▸ **What is asked**
Repeat the lines from the one containing "This screenshot has height=732, width=1568." through the one containing "pos(185,230)", including both of those lines.

[Word and element locating data]

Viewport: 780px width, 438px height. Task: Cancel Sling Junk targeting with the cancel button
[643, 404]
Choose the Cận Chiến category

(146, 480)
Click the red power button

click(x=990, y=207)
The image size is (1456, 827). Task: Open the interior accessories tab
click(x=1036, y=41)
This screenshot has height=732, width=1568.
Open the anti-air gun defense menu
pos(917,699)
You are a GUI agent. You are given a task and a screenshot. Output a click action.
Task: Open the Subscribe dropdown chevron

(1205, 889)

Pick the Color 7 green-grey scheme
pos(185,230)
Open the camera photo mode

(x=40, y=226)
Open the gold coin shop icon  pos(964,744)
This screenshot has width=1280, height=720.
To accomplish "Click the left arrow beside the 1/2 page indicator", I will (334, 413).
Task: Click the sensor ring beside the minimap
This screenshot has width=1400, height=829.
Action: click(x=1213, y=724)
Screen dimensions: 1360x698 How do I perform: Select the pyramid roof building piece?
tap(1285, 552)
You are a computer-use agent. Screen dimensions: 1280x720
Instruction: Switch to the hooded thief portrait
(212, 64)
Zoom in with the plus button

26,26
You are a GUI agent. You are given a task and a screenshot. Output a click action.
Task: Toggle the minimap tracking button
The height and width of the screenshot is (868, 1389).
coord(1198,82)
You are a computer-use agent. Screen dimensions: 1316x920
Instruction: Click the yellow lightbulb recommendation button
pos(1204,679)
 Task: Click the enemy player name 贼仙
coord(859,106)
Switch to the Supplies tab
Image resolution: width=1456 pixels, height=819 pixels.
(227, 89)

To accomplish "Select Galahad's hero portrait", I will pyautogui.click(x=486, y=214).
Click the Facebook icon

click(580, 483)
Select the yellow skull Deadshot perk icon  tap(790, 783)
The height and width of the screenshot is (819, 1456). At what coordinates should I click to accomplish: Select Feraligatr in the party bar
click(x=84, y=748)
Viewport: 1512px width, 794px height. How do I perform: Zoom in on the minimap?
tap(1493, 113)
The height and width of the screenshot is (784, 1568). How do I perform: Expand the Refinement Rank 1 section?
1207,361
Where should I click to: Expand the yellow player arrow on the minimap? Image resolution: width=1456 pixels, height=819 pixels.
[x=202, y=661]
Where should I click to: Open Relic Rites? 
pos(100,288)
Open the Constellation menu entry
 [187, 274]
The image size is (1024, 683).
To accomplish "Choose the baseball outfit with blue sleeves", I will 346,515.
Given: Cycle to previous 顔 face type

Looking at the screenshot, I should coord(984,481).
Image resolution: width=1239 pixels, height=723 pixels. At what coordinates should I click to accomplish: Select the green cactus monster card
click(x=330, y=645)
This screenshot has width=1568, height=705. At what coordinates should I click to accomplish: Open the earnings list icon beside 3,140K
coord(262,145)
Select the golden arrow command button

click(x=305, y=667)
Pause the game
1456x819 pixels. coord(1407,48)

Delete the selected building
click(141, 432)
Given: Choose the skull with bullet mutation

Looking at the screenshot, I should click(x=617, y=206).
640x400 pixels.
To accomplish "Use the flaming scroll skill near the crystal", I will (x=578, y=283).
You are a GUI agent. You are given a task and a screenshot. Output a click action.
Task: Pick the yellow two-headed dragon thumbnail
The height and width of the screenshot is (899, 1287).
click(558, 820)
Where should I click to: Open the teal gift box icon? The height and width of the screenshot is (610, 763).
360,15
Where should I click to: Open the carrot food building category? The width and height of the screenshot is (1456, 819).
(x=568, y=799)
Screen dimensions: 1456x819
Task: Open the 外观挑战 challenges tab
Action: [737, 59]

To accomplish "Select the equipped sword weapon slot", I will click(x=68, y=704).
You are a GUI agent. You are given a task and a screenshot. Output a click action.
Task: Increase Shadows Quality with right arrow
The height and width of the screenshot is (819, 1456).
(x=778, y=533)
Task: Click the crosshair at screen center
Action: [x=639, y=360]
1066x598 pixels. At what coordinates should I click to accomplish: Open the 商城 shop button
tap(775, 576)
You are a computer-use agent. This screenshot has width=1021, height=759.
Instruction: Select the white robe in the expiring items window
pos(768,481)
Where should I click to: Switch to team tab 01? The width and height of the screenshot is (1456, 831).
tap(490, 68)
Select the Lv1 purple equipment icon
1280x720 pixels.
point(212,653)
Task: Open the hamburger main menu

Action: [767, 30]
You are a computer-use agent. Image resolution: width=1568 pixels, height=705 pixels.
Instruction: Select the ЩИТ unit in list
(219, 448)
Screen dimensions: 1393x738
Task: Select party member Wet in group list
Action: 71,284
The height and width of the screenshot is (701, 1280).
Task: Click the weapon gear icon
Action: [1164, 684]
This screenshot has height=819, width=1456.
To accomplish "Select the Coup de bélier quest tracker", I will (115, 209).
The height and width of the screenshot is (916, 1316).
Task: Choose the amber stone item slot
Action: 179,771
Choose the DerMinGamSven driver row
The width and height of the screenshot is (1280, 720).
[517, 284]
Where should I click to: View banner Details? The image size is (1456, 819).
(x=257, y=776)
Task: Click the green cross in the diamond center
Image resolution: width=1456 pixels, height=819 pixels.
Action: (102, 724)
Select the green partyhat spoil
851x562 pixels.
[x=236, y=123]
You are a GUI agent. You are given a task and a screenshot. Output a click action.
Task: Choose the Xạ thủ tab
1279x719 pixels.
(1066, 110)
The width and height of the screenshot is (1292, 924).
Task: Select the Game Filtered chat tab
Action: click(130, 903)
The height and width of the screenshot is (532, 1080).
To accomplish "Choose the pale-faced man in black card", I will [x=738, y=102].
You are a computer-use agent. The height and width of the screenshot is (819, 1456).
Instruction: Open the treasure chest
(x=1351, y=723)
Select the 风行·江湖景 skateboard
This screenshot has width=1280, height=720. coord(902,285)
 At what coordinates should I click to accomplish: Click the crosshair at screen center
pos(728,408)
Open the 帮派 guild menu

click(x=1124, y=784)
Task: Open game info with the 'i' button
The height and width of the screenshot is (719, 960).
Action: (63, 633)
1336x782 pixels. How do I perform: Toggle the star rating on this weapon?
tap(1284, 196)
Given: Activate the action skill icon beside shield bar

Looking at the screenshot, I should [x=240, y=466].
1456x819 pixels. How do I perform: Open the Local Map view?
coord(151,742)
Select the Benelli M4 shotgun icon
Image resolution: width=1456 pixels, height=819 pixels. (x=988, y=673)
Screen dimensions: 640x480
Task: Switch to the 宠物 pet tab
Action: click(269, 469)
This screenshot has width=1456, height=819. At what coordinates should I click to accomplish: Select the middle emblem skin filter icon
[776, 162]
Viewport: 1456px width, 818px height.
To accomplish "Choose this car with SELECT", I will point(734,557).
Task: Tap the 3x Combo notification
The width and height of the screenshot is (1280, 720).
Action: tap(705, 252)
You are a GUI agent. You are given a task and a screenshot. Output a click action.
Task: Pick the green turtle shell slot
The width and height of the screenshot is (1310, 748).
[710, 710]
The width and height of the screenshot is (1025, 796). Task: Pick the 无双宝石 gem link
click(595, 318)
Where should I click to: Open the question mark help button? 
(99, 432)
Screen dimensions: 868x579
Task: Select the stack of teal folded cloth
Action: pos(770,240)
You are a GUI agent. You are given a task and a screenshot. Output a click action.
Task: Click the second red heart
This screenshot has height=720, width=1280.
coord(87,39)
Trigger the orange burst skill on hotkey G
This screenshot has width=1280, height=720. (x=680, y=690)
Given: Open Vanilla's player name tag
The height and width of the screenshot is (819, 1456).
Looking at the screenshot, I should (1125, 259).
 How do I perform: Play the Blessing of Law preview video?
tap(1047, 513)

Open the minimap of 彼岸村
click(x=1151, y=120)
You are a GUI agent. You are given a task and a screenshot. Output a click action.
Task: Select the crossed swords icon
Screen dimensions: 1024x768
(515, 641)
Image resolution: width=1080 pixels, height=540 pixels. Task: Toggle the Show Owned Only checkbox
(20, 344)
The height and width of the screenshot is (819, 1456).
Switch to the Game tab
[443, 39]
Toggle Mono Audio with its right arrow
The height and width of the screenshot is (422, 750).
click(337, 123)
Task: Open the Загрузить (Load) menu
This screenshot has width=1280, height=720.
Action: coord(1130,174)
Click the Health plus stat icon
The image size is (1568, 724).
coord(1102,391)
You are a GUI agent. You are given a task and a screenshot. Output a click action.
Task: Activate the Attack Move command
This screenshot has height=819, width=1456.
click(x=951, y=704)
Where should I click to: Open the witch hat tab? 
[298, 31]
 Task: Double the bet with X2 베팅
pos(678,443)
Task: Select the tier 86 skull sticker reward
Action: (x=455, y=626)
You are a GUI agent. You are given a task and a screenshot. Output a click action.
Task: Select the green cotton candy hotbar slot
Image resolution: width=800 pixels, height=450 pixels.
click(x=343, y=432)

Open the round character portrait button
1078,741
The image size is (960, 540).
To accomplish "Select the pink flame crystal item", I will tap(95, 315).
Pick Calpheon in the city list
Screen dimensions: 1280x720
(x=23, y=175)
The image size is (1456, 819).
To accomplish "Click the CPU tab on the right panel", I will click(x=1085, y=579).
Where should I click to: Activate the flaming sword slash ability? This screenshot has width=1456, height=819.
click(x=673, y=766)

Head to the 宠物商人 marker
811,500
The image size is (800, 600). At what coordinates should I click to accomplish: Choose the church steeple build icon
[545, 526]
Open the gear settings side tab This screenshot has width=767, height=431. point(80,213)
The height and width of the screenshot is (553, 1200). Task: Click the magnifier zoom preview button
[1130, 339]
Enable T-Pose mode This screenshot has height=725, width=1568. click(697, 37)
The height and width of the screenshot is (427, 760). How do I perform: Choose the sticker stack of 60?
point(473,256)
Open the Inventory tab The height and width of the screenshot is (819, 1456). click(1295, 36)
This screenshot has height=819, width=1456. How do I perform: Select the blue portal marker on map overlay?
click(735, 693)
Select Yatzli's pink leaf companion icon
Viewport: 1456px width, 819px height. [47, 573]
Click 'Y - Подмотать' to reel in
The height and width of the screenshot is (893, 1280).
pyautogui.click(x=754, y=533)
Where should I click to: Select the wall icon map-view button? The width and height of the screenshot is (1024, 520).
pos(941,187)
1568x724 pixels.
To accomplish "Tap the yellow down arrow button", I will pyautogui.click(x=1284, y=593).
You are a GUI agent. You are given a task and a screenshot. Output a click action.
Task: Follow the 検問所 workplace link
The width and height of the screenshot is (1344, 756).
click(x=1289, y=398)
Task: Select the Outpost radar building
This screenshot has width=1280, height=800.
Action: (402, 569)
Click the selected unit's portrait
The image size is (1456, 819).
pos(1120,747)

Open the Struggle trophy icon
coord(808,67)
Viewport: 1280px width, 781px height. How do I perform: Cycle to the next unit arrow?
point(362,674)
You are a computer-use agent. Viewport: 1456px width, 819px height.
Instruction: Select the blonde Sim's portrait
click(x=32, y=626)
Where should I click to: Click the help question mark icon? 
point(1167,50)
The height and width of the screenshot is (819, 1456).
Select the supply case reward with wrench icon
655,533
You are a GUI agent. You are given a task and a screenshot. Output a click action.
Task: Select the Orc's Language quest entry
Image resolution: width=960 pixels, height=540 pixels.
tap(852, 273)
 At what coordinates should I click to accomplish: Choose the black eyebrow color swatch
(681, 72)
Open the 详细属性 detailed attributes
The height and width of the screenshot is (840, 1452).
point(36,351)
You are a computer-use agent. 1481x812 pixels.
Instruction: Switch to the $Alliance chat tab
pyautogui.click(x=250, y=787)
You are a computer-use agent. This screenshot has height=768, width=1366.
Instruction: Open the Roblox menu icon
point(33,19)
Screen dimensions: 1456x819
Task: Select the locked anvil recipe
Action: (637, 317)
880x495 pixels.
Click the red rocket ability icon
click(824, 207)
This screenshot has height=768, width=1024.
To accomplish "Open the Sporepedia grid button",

▸ **Task solution**
This screenshot has height=732, width=1568.
Open the anti-air gun defense menu
pos(917,699)
You are a GUI agent. You are given a task and a screenshot. Output a click action.
Task: Open the Subscribe dropdown chevron

(1205, 889)

Pick the Color 7 green-grey scheme
pos(185,230)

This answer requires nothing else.